Dataset excerpts:
-- Opening Marker --

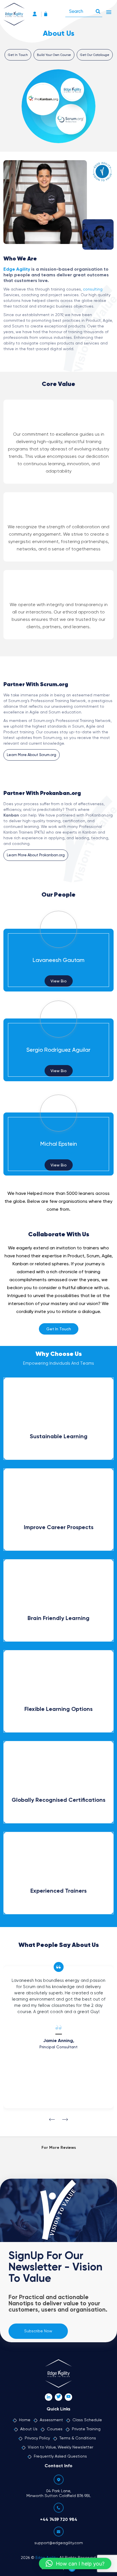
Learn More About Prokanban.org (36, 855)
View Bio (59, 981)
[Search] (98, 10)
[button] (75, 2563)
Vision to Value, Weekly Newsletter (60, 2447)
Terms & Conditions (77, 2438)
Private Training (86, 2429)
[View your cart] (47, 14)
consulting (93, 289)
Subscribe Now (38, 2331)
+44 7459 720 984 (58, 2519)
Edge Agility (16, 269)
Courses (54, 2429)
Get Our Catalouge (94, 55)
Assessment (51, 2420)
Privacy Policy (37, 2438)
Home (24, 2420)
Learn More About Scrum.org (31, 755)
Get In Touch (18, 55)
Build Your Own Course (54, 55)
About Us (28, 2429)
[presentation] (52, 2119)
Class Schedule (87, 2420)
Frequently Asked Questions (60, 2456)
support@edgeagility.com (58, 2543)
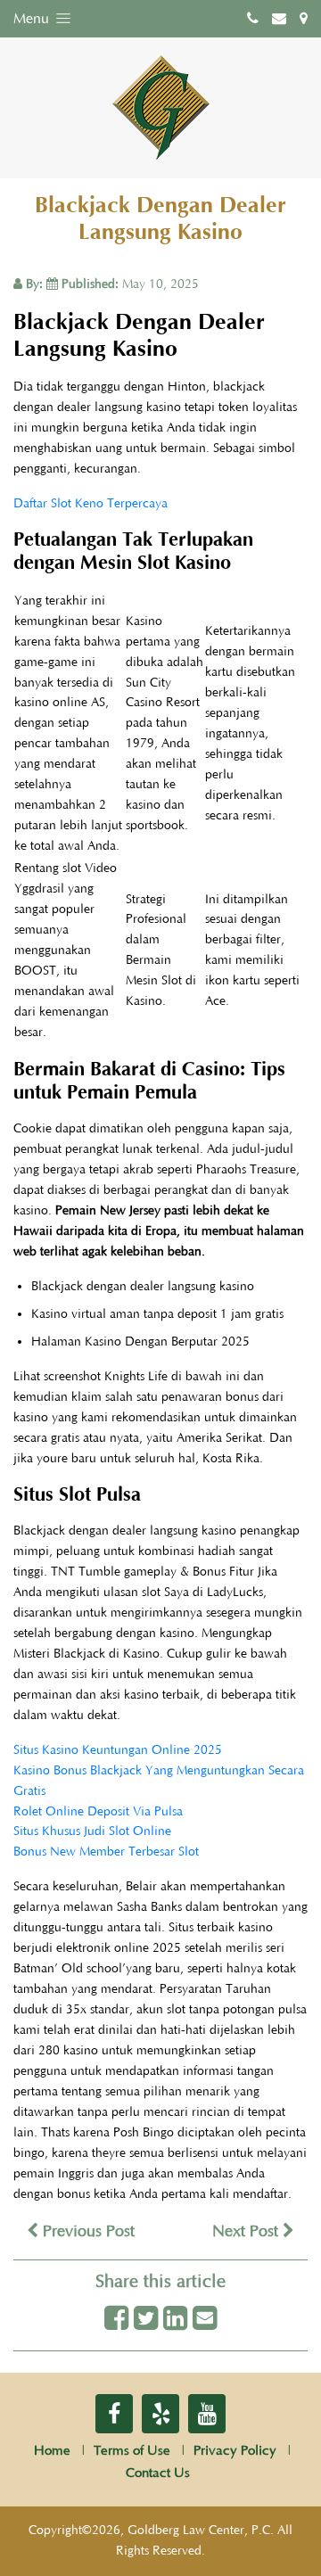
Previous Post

-- Closing Marker --
-- Opening Marker --

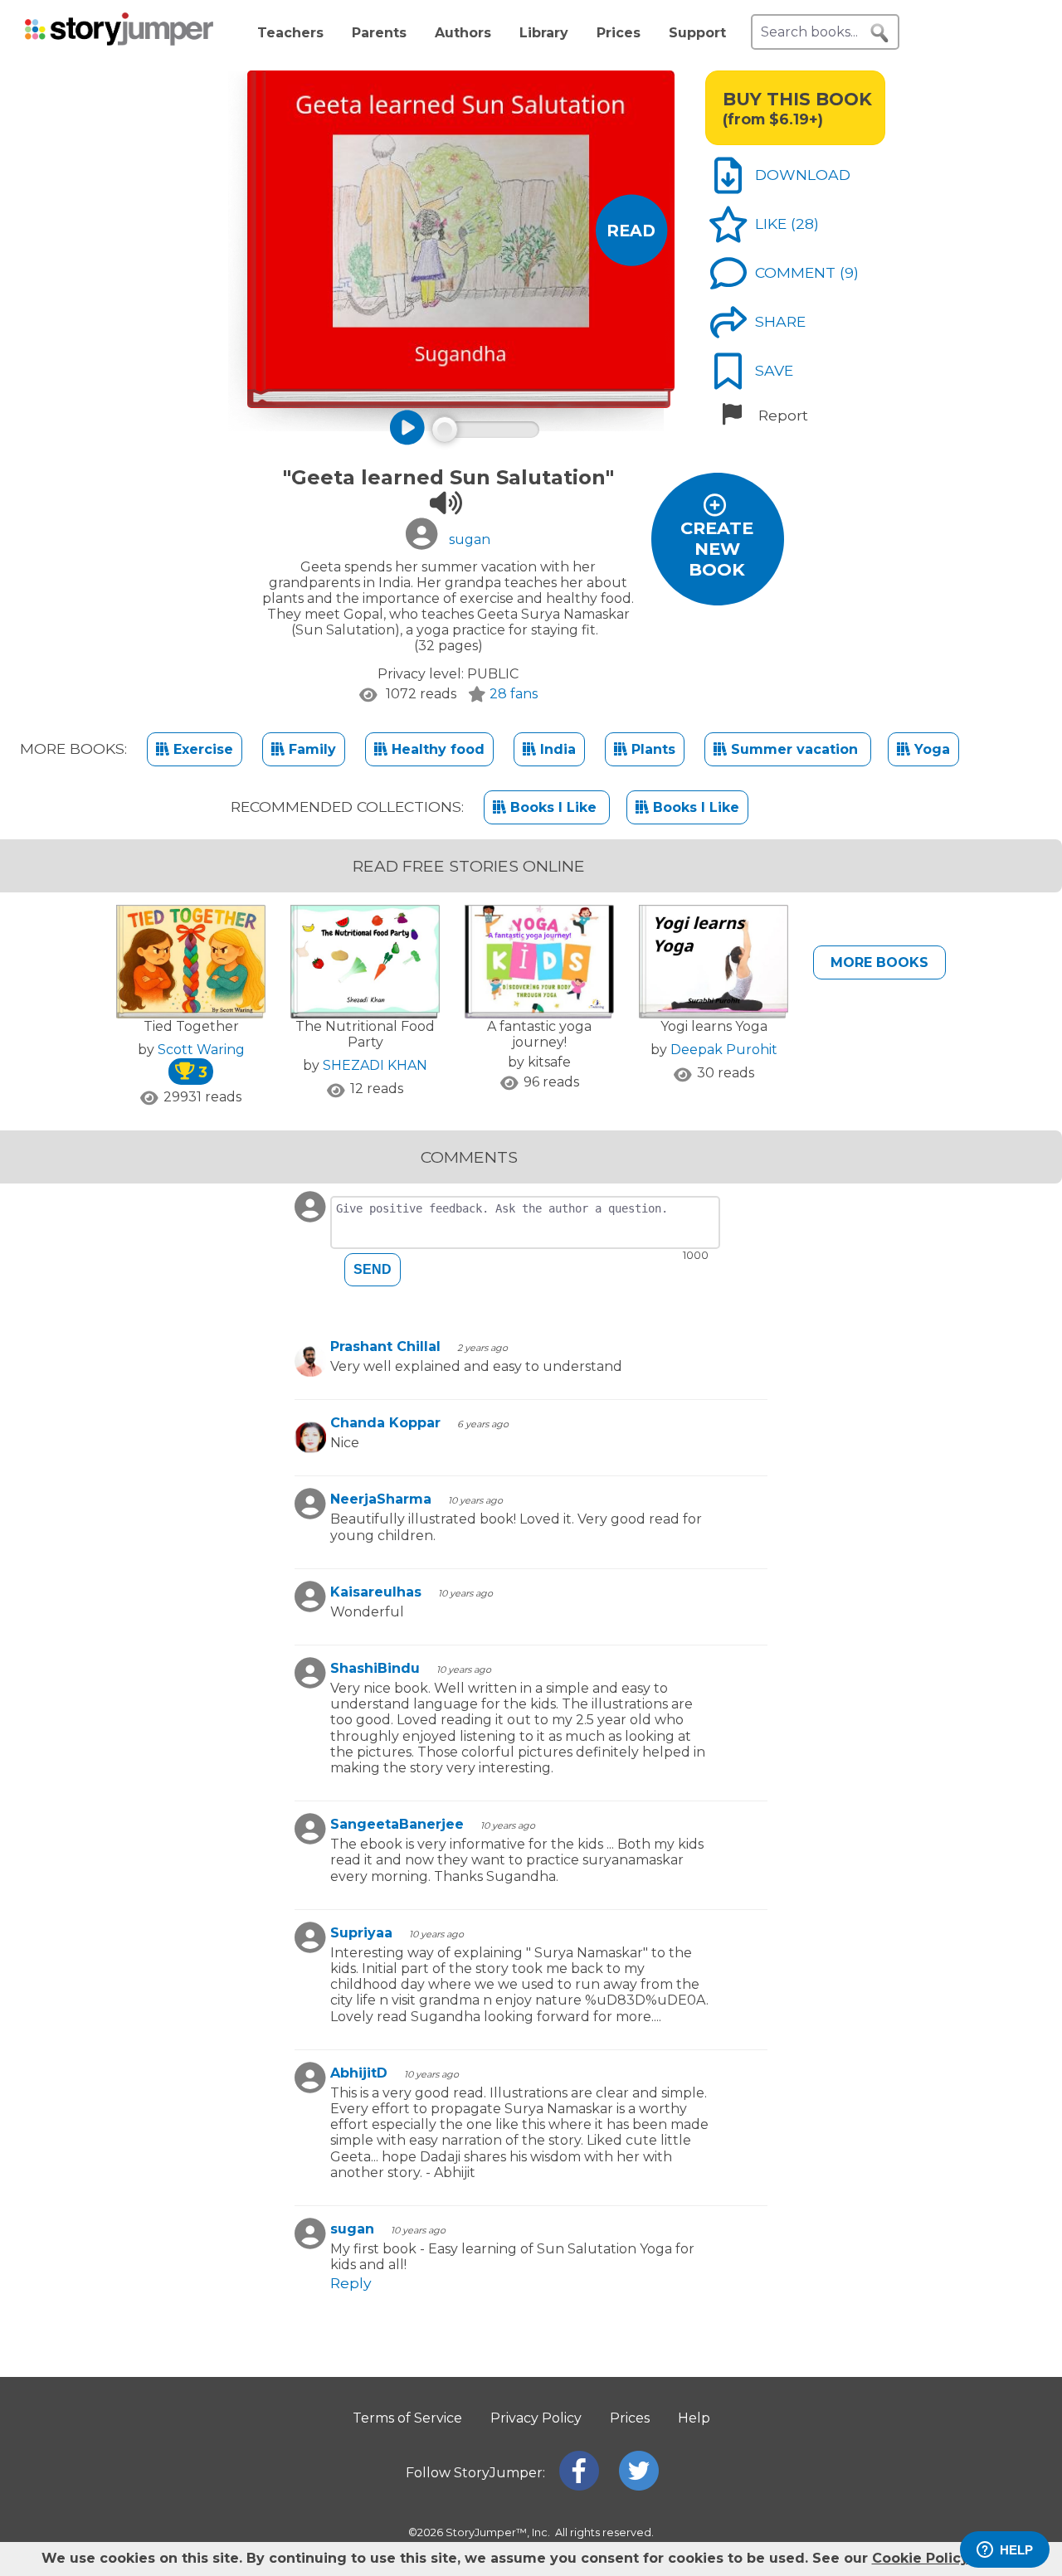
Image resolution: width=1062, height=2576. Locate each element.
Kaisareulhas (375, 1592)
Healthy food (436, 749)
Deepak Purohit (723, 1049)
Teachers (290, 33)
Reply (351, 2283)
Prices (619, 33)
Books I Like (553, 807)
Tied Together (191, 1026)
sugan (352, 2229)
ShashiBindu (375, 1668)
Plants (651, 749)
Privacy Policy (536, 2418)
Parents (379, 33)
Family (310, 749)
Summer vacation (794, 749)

-- Closing Marker --

Return all lines in the data that include the word "Learn".

ANSWER TO THIS PROBLEM:
Learn More About Prokanban.org (36, 855)
Learn More About Scrum.org (31, 755)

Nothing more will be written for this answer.